Ce soir du 31 juillet 1914 nous est raconté par Laurent Joffrin dans Libération . "Au Café du Croissant, ce soir-là, un rideau le protégeait de la rue. Un fragile pan de toile pour arrêter la haine (...). Soudain, une main écarta le rideau sur la rue. Un pistolet surgit. Deux coups de feu claquèrent. La première balle frappa Jaurès à la tempe, l’autre se perdit dans le mur d’en face."

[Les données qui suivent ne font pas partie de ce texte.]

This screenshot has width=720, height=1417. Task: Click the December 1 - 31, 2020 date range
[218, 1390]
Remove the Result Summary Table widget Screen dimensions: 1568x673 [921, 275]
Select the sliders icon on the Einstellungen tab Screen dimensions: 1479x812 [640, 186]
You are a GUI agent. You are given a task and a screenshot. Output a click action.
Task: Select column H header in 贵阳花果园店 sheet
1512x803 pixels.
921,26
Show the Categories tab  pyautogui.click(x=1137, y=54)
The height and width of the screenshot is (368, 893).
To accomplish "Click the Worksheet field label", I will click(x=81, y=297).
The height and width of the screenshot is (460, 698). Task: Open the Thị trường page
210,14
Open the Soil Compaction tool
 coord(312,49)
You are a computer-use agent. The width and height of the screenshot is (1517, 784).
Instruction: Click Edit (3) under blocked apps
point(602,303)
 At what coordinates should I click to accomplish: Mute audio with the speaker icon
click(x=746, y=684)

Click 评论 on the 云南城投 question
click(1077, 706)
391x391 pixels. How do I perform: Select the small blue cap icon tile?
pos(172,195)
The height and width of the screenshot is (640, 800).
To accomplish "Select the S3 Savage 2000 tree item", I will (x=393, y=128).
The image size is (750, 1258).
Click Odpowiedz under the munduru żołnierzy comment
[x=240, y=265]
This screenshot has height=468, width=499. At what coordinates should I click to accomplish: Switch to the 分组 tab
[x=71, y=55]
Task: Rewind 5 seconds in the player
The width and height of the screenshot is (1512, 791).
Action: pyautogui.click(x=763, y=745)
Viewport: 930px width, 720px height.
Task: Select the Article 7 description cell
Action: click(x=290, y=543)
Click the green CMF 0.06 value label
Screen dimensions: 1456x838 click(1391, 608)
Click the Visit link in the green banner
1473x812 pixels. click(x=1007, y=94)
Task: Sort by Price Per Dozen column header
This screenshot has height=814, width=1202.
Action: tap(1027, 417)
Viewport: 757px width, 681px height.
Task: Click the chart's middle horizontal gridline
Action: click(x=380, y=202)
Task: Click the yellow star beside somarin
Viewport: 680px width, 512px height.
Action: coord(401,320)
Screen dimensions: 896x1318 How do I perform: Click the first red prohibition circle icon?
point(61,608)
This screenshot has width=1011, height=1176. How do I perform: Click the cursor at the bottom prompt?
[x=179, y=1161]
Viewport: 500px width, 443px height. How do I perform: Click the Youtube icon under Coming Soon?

A gauche comme à droite, on s’arrache l’héritage du grand homme

"Il est mort maintenant, sa grande voix ne retentira plus" , écrit le lendemain L'Humanité . Pourtant, "par ses écrits, par son verbe, par sa philosophie, par son message à la gauche, Jean Jaurès est toujours vivant" , assure Laurent Joffrin. "A gauche, à droite , écrit Le Parisien , on s'arrache l'héritage de Jaurès" . Le quotidien cite les nombreuses références des dirigeants politiques actuels au fondateur de la SFIO, l'ancêtre du Parti socialiste. François Hollande, Manuel Valls, Jean-Luc Mélenchon, Nicolas Sarkozy, Marine Le Pen, tout l'échiquier politique se dispute son héritage.

"Une longue procession de personnalités, habituées à le citer à la fin des banquets, de récupérateurs, de manipulateurs de sa pensée, se déploie dans la grande sphère médiatique, bien loin des idéaux du fondateur de L'Humanité et député du Tarn" , regrette de son côté Patrick Le Hyaric, l'actuel directeur du journal de Jaurès.